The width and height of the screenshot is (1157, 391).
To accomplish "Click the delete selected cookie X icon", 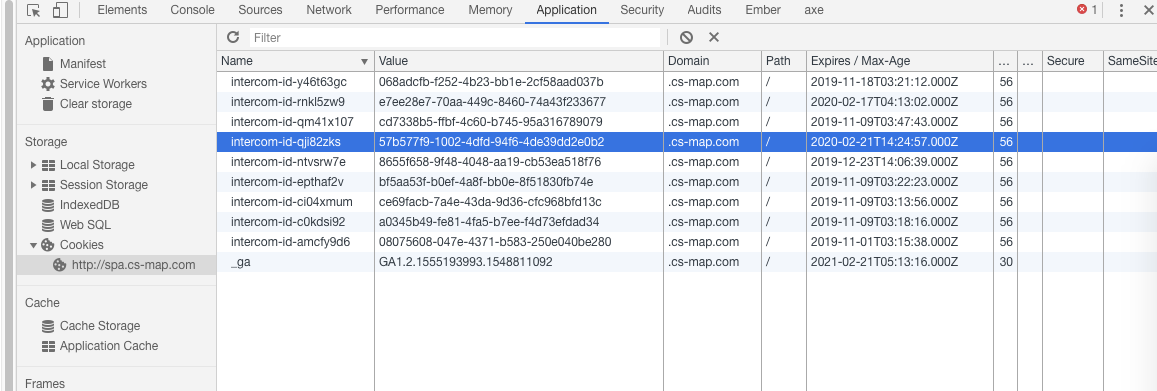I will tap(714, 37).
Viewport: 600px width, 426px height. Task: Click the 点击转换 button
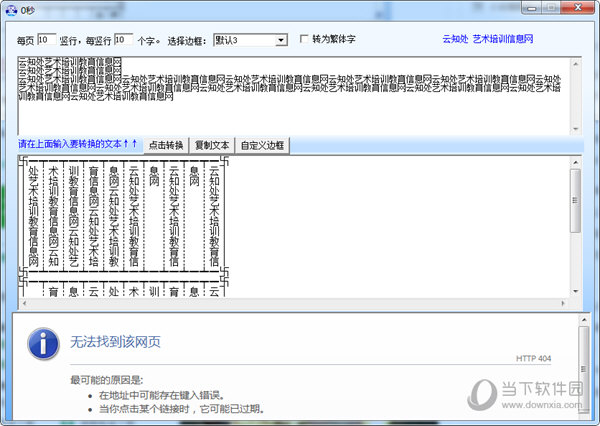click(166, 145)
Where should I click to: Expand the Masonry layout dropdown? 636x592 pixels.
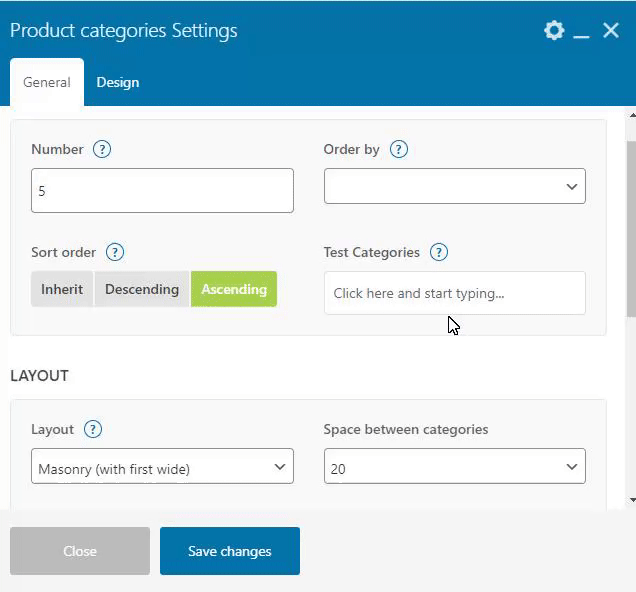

※ ※ ※

### What the task asks
Show every line from the rows above that contains the word "width".

### Answer to the problem
The width and height of the screenshot is (1157, 391).
Viewport: 600px width, 426px height. Task: Click the 点击转换 button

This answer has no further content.